1/4 (gallons water/leak) * 50 (leaks/person/year) * 1,000,000,000 (people) ~ 10,000,000,000 (gallons water/year)

How much water is this? Using our earlier estimate of 40,000 gallons of water/home/year, it is enough water to supply about 2,000,000 homes for a year (10,000,000,000 gallons/year ÷ 40,000 gallons/home/year). Another way to think of this would be in terms of volume. One cubic foot of water is about 8 gallons of water, so 10,000,000,000 gallons ÷ 8 gallons/cubic foot ~ 1,000,000,000 cubic feet, or a volume of 1000 feet long x 1000 feet wide x 1000 feet deep (that would be a very big and VERY deep pool).

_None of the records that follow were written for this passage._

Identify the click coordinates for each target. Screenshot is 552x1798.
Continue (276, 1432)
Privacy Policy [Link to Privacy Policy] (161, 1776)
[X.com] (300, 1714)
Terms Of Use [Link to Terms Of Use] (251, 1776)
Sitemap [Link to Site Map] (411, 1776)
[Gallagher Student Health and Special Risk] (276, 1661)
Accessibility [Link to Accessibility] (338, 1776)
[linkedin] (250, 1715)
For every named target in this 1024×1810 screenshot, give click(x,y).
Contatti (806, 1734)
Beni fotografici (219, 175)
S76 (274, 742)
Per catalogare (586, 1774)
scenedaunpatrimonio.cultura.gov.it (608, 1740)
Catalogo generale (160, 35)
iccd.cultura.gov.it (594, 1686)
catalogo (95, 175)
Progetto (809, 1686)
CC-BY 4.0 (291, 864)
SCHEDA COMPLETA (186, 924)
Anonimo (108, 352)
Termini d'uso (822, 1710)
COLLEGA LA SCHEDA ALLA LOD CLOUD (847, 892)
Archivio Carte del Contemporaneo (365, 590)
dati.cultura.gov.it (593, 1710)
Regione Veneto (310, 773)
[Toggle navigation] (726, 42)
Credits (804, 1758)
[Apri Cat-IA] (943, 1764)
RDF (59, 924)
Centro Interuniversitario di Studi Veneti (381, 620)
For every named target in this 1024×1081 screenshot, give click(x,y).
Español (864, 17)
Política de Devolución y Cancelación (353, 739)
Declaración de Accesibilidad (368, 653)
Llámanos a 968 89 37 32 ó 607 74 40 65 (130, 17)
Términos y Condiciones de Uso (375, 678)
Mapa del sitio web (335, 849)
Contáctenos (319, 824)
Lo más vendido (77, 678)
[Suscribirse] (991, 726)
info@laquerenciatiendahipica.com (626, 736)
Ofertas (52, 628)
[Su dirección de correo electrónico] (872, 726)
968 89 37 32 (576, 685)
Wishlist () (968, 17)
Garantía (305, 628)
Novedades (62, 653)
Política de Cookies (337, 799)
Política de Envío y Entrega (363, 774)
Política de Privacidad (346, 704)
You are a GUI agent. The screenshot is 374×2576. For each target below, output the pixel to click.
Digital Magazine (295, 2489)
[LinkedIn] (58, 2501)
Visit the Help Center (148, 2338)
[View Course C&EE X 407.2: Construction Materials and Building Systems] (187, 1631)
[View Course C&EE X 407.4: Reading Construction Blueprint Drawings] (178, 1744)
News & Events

3. AN HOUR OF LIGHT: Suppose you left a light on for one hour when you didn’t need it. Light bulbs are rated by power (watts, W) or rate of energy use. At typical light bulb is a 60W bulb (60 watt). In one hour it will use 60 watts x 1 hour = 60 watt-hours of energy. Electric utility companies base their billing on kilowatt-hours, where 1 kilowatt = 1000 watts and 1 kilowatt-hour = 1000 watt-hours, so our bulb used 0.06 kilowatt-hours of energy (0.06 = 60 ÷ 1000). Now have a billion people do this once a week for a year, and it will consume

0.06 kilowatt-hours/light * 50 (lights/person/year) * 1,000,000,000 (people) ~ 3,000,000,000 kilowatt-hours/year

A typical house might use 1000 or 2000 kilowatt-hours of electricity a month, or about 10,000 to 20,000 kilowatt-hours of electricity in a year (ask your parents, or check out how much your school uses). So the 3,000,000,000 kilowatt-hours/year of unnecessary lighting would power about 200,000 homes for a year (a moderate-sized city).